[EXERCISE PROMPT]: Each line, starting at the one with "Viewport: 548px width, 527px" and running to the end of the data below, is to be set down again exactly, both ends included; leave pictures out.

SUPPLIED RECORDS section start

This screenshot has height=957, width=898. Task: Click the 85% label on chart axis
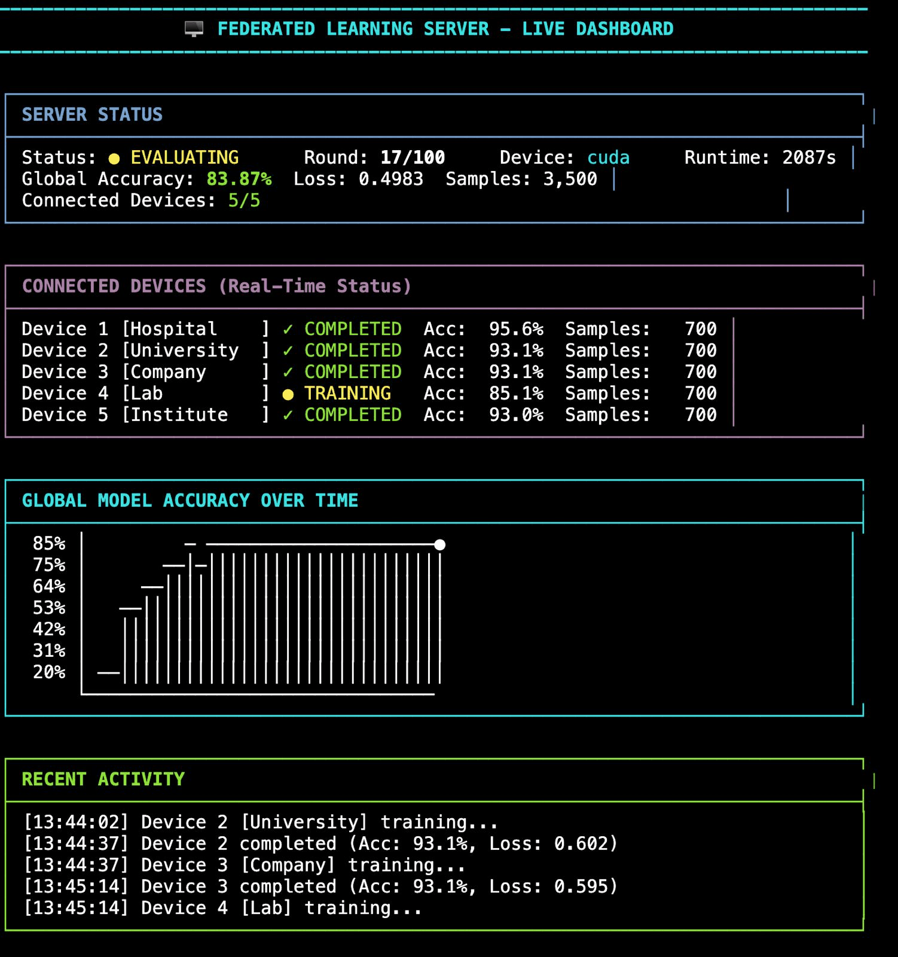click(49, 544)
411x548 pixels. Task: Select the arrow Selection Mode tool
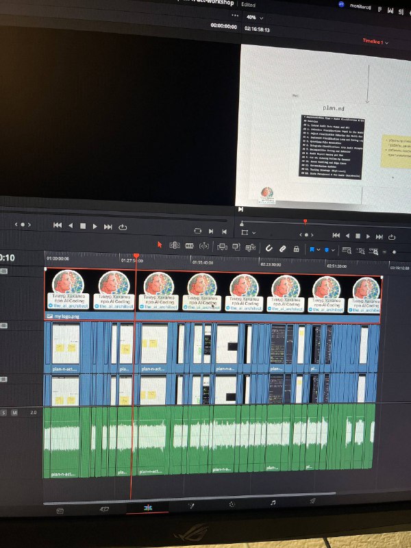[160, 245]
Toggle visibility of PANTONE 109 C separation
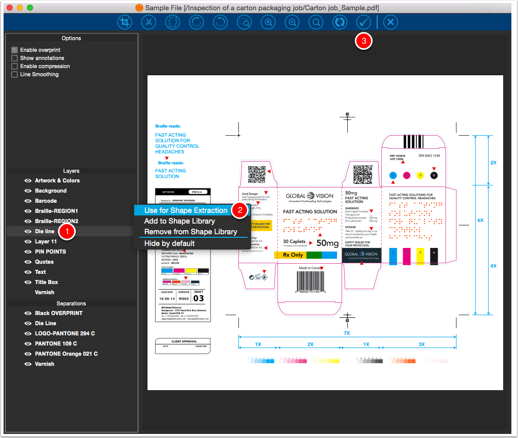 tap(28, 343)
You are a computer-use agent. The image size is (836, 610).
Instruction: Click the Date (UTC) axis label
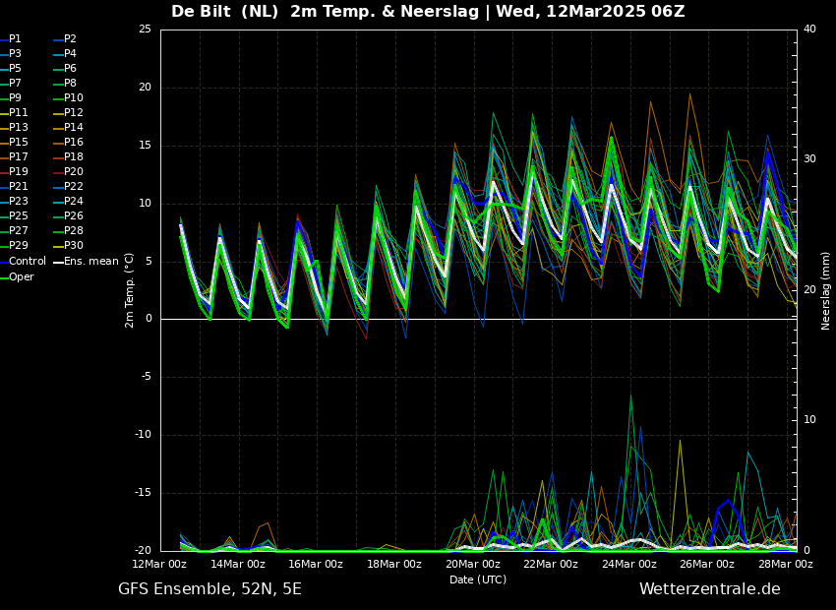pyautogui.click(x=478, y=580)
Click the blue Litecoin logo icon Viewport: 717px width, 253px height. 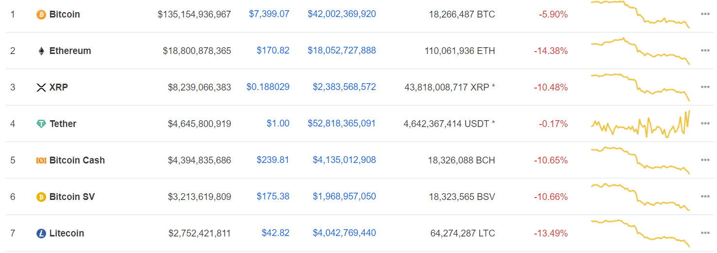pos(41,234)
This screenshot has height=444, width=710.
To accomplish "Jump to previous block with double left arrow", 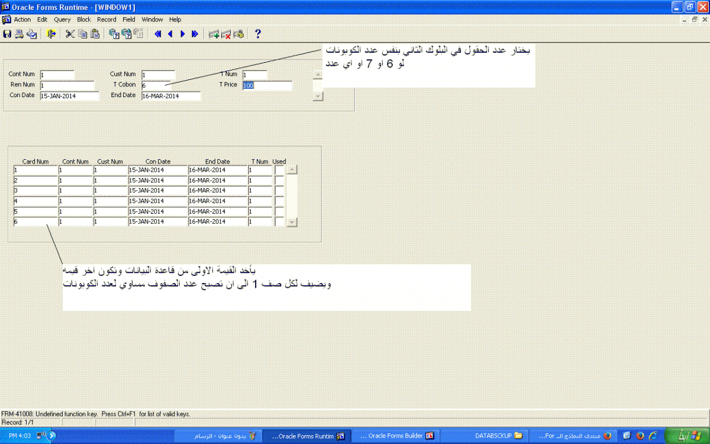I will (x=158, y=34).

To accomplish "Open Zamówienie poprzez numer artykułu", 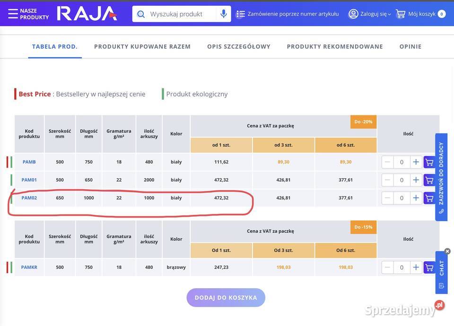I will coord(288,14).
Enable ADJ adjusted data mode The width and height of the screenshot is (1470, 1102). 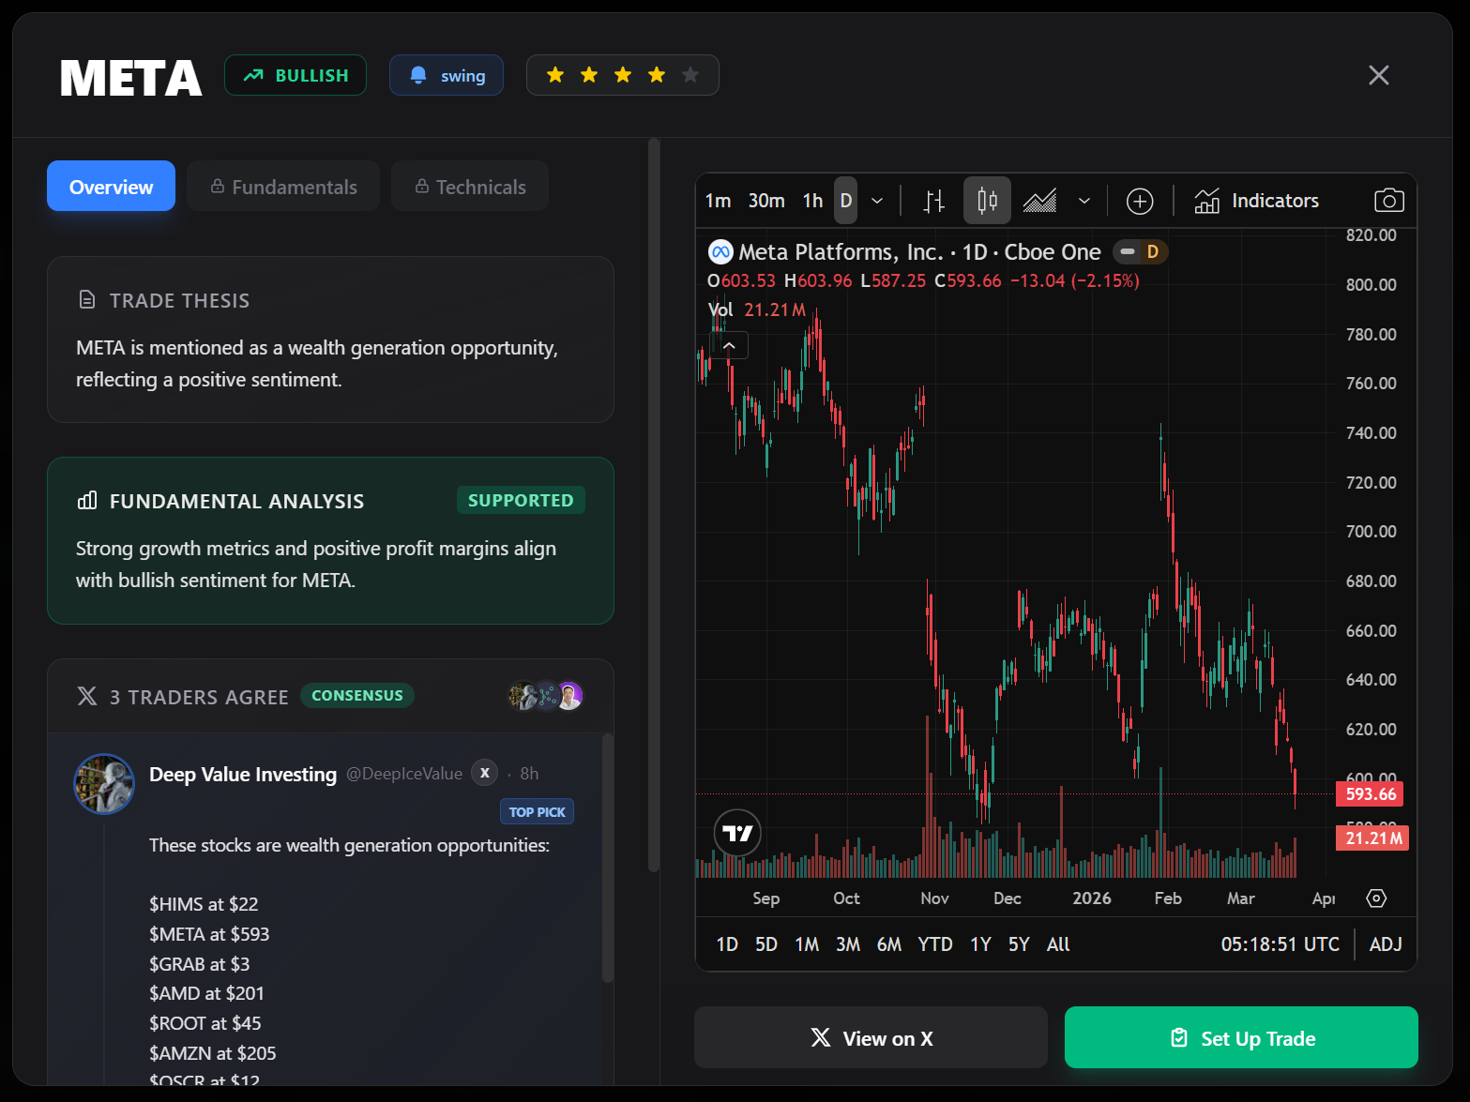[1386, 944]
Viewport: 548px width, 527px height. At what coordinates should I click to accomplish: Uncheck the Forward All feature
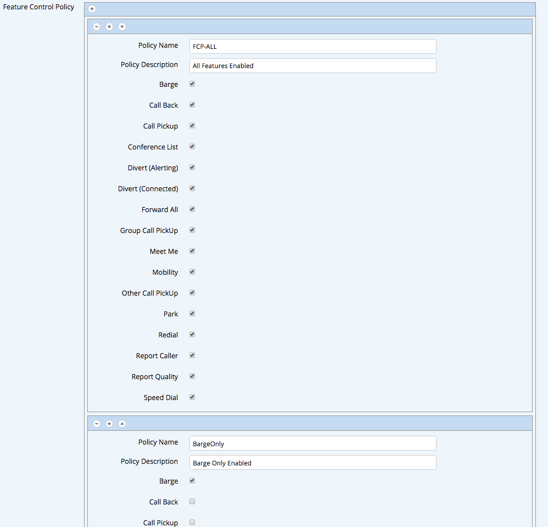click(192, 209)
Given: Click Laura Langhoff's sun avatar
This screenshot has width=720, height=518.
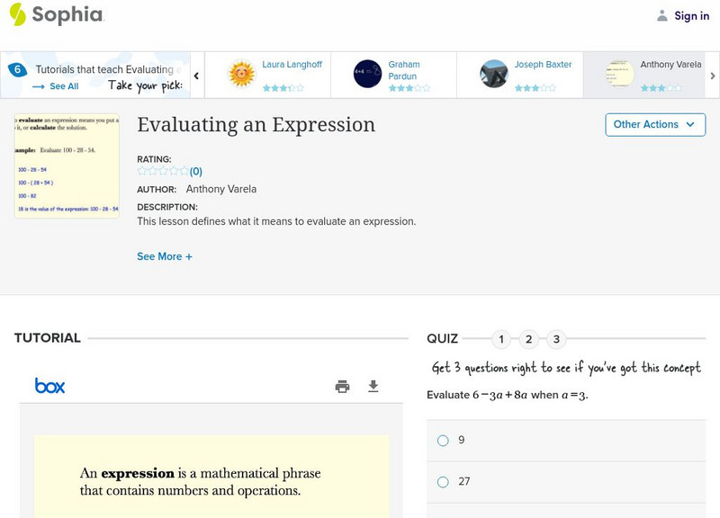Looking at the screenshot, I should 241,74.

SUPPLIED RECORDS section end

[ANSWER TO THE EXERCISE]:
Viewport: 548px width, 527px height. At what coordinates should I click to accomplish: Uncheck the Forward All feature
click(192, 209)
Given: Click Laura Langhoff's sun avatar
This screenshot has width=720, height=518.
Looking at the screenshot, I should 241,74.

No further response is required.